WM9A6-15 Machine Learning and Data Engineering

Department

WMG

Level

Taught Postgraduate Level

Module leader

Michael Mortenson

Credit value

Module duration

2 weeks

Assessment

Multiple

Study locations

University of Warwick main campus, Coventry Primary
Distance or Online Delivery

Download as PDF

Introductory description

The practical application of data science and artificial intelligence systems requires the ability to process, engineer and manage the flow of data and the selection/implementation of learning algorithms. This module, using the industry-standard Python language, aims to provide students the necessary skills and competencies to implement efficient and reliable code, and employ best practices in data management, algorithm development and machine learning.

Module aims

This module aims to introduce students to many of the advanced statistical and data engineering techniques made possible by innovations in computing and modern processing power. This includes:

clustering
dimension reduction
regression
classification
feature engineering
natural language processing
high performance computing
analysis of algorithms and computational complexity.

Outline syllabus

This is an indicative module outline only to give an indication of the sort of topics that may be covered. Actual sessions held may differ.

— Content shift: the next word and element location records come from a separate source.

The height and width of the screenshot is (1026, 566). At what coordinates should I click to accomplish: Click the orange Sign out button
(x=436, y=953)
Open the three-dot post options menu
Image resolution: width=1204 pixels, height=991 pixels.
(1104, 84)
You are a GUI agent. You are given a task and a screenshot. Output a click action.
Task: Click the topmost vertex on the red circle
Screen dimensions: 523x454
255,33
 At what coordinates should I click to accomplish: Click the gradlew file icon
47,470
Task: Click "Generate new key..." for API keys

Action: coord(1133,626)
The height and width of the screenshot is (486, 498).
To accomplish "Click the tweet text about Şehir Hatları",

Pandas, Dask , Spark and data management: Data cleaning; Data validation; Joining and merging datasets; Feature engineering; Automation.
Computational complexity and analysis of algorithms: Big O notation; Compilation; Vectorisation; Distibited processing; Best practices for programming.
Natural language processing: Working with text data; NLP; Topic models and decomposition.
Clustering and Dimension Reduction: Clustering; Dimension reduction.
Supervised Learning: Regression; Clustering; Ensembles.

Learning outcomes

By the end of the module, students should be able to:

Develop original, non-trivial Python applications and algorithms.
Implement robust and efficient data pipelines to extract and transform data from a variety of sources
Evaluate and optimise data engineering algorithms for better computational performance.
Automate advanced machine learning techniques and critically evaluate the results.
Implement and optimise machine learning algorithms for statistical and computational performance.

Indicative reading list

Specific reading list for the module

Interdisciplinary

A mixture of technology/computing topics, statistics/machine learning, and business topics

International

Topics are of high international demand

Subject specific skills

Programming, databases, data engineering, clustering, dimenstion reduction, regression, classification, ensemble modelling, computational complexity, cloud computing, IT architecture

Transferable skills

Programming, data analysis, team work, critical analysis, IT architecture

Study time

Type	Required
Lectures	10 sessions of 1 hour 30 minutes (10%)
Practical classes	14 sessions of 1 hour 30 minutes (14%)
Online learning (independent)	10 sessions of 1 hour (7%)
Assessment	104 hours (69%)
Total	150 hours

Private study description

No private study requirements defined for this module.

Costs

No further costs have been identified for this module.

You do not need to pass all assessment components to pass the module.

Assessment group A

	Weighting	Study time	Eligible for self-certification
Data Engineering and Machine Learning Pipeline	20%	14 hours	No
Creating a data engineering/machine learning pipeline. Comprises of application/pipeline code and a short (300 word) description
Post Module Assignment	80%	90 hours	Yes (extension)
An essay on applications and best practices in data engineering and a programmed implementation of a data pipeline

Assessment group R

	Weighting	Study time	Eligible for self-certification
Post Module Assignment	100%		No
An essay on applications and best practices in data engineering and a programmed implementation of a data pipeline

Feedback on assessment

Verbal feedback for in-module element. Written feedback and annotated scripts for post-module element

Courses

This module is Optional for:

Year 1 of TWMS-H1S4 Postgraduate Taught e-Business Management (Full-time)